Global Payments Integrated
- Company type: Subsidiary
- Industry: Payment processing
- Founded: 2014; 12 years ago, as a merger of Accelerated Payment Technologies and PayPros, acquired by Global Payments
- Headquarters: Lindon, Utah, U.S.
- Key people: Robert Cortopassi (President) Jim Hightower (Senior Vice President, Operations) Robyn Thompson (Vice President, Human Resources) Matt Hyde (Vice President, Sales)
- Revenue: US$ 600 million (2018)
- Owner: Global Payments
- Number of employees: 5,001-10,000 (2019)
- Website: GlobalPaymentsIntegrated.com

= OpenEdge =

American technology company

Global Payments Integrated (formerly OpenEdge Payments, LLC) is an American company providing financial technology services via payment processing integration. Headquartered in Lindon, Utah, Global Payments Integrated is a subsidiary of Global Payments whose stock is a component of the S&P 500 stock market index.

==Business==
Global Payments Integrated provides payment processing services to merchants, allowing them to accept credit and debit cards, along with other payment types (this role is known as a merchant acquirer). In return, they receive a percentage of the transaction value (usually about 1-2% for credit cards). They provide these services both directly to merchants, and indirectly through other financial organizations. Global Payments Integrated also develops new software for clients to better integrate with existing systems.

Global Payments Integrated's parent organization is a Fortune 1000 company.

==History==
In October 2012, Global Payments acquired the smaller Accelerated Payment Technologies for $413 million.

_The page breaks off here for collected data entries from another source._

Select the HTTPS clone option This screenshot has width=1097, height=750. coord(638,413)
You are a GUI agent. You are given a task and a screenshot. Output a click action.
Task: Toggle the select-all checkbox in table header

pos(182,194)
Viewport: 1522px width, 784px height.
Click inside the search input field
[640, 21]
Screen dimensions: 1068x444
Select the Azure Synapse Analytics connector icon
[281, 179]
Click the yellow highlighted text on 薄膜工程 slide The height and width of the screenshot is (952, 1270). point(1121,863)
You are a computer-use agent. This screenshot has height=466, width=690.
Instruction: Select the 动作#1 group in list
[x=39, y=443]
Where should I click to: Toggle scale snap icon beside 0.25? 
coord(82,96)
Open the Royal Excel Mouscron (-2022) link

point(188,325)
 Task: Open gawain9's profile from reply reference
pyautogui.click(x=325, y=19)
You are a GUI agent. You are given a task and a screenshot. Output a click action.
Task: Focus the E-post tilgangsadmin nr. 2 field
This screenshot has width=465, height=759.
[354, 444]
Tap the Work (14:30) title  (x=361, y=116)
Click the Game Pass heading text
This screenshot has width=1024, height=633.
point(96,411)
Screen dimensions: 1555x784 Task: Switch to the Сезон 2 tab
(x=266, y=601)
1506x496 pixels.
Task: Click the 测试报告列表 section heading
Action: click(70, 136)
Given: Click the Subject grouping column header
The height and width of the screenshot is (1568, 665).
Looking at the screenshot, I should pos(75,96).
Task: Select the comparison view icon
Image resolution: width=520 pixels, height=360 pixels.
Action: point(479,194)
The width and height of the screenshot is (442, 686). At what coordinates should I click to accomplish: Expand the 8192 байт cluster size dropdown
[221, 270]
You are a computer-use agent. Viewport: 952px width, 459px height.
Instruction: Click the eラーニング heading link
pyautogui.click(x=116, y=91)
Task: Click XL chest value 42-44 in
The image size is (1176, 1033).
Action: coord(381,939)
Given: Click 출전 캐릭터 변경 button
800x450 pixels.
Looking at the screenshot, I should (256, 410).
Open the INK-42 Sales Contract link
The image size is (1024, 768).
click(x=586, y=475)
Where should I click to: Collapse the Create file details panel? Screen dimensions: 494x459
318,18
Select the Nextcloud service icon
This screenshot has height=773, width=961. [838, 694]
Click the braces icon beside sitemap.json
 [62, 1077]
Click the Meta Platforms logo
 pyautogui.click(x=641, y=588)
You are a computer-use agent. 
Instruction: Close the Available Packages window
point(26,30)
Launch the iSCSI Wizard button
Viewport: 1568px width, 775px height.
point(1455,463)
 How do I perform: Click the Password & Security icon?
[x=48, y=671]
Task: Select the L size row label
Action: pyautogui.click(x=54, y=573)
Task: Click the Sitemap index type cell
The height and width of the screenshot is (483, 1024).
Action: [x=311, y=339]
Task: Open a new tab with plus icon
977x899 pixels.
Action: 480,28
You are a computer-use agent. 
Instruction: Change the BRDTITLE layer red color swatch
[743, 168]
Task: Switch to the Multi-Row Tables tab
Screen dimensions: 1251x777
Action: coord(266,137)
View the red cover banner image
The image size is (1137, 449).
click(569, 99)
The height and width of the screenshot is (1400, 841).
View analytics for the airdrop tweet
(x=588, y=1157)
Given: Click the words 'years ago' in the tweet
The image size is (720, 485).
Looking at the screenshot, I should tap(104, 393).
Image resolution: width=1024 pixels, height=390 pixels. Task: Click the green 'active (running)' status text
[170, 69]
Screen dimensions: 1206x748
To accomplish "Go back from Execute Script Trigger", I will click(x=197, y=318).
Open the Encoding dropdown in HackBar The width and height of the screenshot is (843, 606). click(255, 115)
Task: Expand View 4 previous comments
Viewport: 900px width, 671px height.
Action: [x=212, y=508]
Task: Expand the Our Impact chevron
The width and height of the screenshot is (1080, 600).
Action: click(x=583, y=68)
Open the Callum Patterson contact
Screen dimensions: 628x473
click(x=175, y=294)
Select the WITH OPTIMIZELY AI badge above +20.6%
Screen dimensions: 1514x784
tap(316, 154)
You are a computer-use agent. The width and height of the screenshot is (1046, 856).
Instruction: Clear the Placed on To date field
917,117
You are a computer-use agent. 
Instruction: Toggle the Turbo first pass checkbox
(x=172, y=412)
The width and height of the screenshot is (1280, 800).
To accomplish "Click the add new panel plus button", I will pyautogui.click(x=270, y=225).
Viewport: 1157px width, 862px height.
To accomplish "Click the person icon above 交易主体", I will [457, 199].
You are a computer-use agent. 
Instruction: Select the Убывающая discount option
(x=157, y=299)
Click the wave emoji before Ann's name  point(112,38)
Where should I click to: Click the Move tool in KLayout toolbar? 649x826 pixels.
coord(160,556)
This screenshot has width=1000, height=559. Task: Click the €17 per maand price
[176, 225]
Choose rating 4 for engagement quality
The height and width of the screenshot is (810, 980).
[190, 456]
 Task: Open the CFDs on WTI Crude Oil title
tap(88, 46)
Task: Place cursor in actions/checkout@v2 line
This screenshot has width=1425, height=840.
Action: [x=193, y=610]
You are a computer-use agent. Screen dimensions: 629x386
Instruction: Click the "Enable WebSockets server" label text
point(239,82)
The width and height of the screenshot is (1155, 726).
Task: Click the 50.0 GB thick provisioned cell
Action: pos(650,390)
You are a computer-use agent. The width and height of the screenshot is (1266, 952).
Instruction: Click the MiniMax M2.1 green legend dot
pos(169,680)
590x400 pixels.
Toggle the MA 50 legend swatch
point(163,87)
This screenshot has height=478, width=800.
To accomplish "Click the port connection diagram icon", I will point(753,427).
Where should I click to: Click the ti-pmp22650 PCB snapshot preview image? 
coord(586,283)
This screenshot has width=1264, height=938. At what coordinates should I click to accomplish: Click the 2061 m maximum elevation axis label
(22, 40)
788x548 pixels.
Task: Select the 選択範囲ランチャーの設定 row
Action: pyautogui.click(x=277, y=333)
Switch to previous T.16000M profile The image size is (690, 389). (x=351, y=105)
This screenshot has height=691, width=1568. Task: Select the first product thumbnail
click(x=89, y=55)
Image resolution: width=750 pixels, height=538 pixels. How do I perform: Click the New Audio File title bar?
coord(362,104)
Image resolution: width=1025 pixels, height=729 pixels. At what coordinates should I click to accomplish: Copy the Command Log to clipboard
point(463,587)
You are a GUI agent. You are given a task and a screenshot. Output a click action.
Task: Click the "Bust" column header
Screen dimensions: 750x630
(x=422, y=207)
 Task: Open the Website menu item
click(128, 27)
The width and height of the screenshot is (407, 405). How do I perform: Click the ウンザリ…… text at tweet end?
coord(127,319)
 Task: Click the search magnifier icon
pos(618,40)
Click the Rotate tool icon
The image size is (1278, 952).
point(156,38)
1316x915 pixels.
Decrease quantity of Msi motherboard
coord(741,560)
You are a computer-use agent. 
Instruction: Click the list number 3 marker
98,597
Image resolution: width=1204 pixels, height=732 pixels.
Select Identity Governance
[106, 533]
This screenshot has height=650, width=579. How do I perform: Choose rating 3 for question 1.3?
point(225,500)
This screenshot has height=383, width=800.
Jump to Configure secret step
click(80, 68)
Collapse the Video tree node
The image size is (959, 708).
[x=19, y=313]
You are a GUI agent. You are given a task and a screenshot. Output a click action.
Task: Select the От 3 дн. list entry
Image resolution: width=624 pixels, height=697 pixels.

In January 2015, it bought Payment Processing (also known as PayPros), a California company, for $420 million. Accelerated Payment Technologies and PayPros operated under the new name of OpenEdge.

In 2018, Global Payments completed acquisition of AdvancedMD - a partner of OpenEdge Payments.

On May 28, 2019, Global Payments announced a $21.5 billion merger with TSYS. The merger is expected to trigger a Federal Trade Commission investigation. OpenEdge Payments's role in the merger is unclear at this time.